━━━━━ GIVEN ENTRIES
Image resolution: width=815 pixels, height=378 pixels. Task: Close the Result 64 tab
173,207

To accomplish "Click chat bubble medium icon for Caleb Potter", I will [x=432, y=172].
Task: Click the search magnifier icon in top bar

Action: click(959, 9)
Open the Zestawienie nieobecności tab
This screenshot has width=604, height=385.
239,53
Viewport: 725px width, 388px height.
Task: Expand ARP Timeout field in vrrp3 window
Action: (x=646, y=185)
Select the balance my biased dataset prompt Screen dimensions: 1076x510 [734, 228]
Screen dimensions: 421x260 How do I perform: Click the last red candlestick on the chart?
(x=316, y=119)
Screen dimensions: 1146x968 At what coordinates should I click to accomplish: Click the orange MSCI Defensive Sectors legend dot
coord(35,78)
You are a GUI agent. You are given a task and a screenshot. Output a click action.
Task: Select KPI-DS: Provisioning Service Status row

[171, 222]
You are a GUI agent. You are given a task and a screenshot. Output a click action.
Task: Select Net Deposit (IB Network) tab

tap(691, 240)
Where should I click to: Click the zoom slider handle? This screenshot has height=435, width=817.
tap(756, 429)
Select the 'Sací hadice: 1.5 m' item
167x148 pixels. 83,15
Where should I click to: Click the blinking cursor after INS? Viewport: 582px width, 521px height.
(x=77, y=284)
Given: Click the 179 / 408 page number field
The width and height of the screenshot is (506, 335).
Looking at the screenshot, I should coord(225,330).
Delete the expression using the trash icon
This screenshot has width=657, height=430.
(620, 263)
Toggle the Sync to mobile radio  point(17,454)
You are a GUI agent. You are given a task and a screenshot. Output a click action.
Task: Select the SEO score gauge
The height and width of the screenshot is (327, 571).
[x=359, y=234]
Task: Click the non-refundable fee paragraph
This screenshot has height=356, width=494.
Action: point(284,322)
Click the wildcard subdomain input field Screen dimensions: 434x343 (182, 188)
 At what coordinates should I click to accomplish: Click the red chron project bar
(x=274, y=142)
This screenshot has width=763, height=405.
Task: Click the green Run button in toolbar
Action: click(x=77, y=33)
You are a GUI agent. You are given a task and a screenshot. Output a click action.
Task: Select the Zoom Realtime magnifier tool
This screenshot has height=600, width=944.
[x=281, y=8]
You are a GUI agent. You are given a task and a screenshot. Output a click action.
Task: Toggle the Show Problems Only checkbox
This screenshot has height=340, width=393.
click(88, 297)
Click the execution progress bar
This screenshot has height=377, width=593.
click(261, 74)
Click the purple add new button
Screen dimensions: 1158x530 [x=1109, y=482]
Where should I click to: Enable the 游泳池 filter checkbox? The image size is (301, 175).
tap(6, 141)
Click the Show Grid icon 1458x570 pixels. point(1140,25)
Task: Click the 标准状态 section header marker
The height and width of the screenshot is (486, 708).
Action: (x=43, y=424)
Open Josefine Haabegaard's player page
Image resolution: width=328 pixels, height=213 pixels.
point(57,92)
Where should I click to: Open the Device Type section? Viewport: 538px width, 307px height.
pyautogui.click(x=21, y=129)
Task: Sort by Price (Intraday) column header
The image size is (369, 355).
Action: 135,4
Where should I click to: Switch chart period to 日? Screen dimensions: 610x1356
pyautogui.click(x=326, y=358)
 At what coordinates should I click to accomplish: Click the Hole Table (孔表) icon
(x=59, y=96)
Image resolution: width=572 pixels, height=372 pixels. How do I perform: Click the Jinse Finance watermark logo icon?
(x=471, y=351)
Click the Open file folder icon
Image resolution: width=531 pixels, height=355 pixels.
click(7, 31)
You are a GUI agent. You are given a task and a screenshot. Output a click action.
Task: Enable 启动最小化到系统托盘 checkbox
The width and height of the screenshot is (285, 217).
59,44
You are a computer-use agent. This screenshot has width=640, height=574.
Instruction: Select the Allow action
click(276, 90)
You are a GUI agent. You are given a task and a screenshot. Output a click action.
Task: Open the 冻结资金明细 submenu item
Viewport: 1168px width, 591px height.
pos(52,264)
━━━━━━━━━━
- **WHAT IS BEING ASKED**
Include the first line, the line containing "Select the balance", and every line between them, copied exactly from the material above; output no other line.

- **REPLY TO THE TASK**
Image resolution: width=815 pixels, height=378 pixels. Task: Close the Result 64 tab
173,207

To accomplish "Click chat bubble medium icon for Caleb Potter", I will [x=432, y=172].
Task: Click the search magnifier icon in top bar

Action: click(959, 9)
Open the Zestawienie nieobecności tab
This screenshot has width=604, height=385.
239,53
Viewport: 725px width, 388px height.
Task: Expand ARP Timeout field in vrrp3 window
Action: (x=646, y=185)
Select the balance my biased dataset prompt Screen dimensions: 1076x510 [734, 228]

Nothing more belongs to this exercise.